The premium alternative is a one-piece stainless or silicone tray with fewer seams. It makes sense when the bathroom stays humid and the current tray needs constant seam cleaning. It does not make sense if a plain open plastic tray already dries fast and takes only a few minutes to wash.

  • How often should a sponge tray be cleaned? Once a week is the floor in a humid bathroom. Clean it sooner if the sponge stays wet overnight or the tray sits under direct shower spray.
  • Why does the tray smell bad even after wiping it down? Soap film and moisture hide under the sponge, in the underside of the tray, and inside drain slots. A surface wipe leaves those spots untouched.
  • Is vinegar enough to stop mildew? Vinegar handles some residue on hard, nonmetal surfaces, but soap film and hard-water scale need a real wash first.
  • When is replacement better than cleaning? Replacement makes sense when scratches, cracks, rust, or stained seams stay dark after washing. Those spots keep holding residue.

FAQ

What is the fastest way to clean mildew off a sponge tray?

Remove the sponge, wash the tray with hot water and dish soap, scrub all seams with a nylon brush, then wipe the hard surface with a mildew-safe disinfecting step such as 3% hydrogen peroxide. Dry the tray completely before the sponge goes back in.

Can bleach clean a bathroom sponge tray?

Yes, on bleach-safe hard plastic, ceramic, or porcelain. Skip bleach on bare metal, unknown finishes, and any tray with fabric, foam, or fabric-backed parts. Never mix bleach with vinegar or ammonia.

Why does mildew keep coming back after cleaning?

Soap film, trapped water, and weak airflow restart it. A tray that holds the sponge flat or traps water in grooves gives mildew the same damp spot every day.

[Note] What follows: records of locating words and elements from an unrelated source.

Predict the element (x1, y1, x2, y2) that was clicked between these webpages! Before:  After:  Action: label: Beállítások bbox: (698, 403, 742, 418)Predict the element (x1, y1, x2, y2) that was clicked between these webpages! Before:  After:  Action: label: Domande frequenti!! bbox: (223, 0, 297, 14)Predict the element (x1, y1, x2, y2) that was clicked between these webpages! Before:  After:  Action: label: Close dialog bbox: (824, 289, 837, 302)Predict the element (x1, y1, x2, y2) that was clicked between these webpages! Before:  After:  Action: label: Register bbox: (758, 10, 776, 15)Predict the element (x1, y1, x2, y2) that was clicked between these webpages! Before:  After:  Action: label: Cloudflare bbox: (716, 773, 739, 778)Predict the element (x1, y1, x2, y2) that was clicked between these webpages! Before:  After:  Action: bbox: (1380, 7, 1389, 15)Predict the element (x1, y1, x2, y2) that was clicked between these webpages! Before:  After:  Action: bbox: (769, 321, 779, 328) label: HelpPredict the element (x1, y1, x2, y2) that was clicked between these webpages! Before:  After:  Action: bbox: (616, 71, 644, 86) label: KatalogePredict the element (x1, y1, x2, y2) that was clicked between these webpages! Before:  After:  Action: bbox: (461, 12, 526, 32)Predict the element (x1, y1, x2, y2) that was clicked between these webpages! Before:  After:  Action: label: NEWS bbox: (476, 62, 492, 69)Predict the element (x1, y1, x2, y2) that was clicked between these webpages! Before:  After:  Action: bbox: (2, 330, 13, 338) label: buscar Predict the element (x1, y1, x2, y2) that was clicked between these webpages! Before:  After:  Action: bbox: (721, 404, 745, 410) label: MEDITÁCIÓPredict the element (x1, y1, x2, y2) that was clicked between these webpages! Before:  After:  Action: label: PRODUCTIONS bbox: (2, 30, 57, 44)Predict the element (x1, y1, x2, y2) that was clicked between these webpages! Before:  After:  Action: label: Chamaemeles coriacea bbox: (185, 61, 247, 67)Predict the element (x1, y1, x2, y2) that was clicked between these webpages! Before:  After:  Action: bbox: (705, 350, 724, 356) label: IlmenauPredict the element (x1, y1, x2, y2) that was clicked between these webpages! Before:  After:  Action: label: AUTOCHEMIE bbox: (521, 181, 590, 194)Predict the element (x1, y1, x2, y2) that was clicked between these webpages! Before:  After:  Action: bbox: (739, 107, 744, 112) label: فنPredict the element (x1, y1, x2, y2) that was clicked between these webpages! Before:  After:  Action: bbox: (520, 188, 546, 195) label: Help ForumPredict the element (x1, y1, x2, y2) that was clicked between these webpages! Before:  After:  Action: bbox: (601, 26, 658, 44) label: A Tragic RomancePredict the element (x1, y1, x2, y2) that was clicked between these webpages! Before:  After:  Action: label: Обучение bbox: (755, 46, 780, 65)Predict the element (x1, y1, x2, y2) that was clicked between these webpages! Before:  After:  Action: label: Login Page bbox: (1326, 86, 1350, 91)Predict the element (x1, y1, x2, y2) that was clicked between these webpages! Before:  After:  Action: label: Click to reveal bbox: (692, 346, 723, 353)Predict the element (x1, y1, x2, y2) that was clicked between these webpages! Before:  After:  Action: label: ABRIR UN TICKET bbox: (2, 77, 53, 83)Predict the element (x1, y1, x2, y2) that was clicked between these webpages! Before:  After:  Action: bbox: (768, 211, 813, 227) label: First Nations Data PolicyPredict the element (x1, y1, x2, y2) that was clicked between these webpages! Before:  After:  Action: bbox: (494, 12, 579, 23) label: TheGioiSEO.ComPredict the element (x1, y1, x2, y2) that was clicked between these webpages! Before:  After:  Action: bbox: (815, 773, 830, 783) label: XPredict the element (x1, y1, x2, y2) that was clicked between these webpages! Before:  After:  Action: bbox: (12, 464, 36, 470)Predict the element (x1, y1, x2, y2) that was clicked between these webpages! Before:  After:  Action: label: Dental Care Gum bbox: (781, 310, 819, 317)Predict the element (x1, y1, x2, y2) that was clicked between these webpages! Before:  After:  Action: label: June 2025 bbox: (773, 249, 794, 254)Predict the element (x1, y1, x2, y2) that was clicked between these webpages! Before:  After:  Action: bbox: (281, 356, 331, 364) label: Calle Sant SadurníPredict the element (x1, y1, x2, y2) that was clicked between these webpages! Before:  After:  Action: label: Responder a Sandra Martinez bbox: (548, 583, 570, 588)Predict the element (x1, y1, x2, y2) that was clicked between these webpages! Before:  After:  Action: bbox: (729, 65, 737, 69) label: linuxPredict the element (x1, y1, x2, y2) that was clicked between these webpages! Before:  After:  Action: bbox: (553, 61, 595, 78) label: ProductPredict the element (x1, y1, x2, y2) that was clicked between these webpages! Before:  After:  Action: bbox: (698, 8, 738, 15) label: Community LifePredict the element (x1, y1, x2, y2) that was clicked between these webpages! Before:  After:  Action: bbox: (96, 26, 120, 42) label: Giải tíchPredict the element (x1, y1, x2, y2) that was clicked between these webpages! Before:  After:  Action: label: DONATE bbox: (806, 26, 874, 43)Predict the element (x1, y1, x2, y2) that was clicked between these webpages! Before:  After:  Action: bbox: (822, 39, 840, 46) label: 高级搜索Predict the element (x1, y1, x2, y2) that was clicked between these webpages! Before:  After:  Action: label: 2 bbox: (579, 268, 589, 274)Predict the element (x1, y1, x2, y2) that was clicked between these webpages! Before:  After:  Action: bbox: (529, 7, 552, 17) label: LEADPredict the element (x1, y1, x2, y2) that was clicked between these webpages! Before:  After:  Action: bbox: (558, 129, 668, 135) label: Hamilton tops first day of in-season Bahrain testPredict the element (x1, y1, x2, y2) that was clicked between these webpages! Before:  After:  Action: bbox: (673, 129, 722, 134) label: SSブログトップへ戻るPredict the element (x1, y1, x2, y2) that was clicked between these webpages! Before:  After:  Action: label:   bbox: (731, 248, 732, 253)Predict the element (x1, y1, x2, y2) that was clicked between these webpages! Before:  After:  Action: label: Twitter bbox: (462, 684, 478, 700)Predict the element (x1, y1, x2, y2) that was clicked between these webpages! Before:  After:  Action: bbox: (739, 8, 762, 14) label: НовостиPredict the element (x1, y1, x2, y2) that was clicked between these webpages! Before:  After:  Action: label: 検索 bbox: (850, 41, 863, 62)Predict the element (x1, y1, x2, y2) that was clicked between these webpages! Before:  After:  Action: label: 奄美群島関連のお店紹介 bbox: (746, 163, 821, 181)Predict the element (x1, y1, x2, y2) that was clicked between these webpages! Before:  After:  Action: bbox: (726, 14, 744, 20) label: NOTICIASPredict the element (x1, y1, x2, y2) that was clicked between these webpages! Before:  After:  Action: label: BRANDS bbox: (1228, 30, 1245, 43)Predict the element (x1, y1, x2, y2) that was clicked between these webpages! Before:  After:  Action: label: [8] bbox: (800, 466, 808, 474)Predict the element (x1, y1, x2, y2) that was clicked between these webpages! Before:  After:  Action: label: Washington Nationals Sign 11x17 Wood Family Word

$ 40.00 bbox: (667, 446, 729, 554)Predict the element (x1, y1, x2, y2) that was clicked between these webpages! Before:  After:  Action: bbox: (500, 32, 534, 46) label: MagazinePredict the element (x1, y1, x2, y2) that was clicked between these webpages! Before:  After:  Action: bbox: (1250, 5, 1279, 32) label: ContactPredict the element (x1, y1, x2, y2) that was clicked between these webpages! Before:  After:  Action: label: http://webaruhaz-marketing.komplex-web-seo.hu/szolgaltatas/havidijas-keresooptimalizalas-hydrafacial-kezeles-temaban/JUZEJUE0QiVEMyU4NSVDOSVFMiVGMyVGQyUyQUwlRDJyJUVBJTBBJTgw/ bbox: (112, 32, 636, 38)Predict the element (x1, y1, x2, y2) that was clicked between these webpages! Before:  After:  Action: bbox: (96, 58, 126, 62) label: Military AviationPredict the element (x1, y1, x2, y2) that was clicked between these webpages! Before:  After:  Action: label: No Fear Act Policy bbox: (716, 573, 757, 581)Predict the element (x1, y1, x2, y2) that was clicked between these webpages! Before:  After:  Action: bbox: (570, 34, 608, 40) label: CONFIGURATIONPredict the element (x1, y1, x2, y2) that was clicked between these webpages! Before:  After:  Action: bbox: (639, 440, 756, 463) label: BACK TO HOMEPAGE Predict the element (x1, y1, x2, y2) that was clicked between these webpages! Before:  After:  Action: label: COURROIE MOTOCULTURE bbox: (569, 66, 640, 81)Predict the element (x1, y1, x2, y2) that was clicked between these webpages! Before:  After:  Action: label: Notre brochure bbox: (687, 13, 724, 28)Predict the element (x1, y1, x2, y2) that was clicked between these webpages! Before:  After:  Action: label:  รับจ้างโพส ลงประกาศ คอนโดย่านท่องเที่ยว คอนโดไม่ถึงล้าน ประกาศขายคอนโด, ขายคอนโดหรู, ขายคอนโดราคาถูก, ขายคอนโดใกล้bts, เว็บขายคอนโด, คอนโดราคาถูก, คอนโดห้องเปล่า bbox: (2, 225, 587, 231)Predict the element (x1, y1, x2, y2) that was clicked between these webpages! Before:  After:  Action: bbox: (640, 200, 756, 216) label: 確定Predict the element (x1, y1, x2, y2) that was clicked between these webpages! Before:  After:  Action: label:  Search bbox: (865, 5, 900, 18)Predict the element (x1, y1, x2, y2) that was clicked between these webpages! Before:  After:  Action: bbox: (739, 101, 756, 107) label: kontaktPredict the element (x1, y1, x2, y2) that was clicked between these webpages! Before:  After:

Should I replace the tray instead of scrubbing it again?

Replace it when cracks, deep scratches, rust, or stained seams stay dark after a careful clean. Those spots hold residue and turn every future wash into a repeat chore.

Does a heavier tray work better than a lighter one?

A heavier tray stays put on a slick tub edge, which helps with stability. A lighter tray is easier to lift, wash, and replace, which lowers the maintenance burden if mildew keeps returning.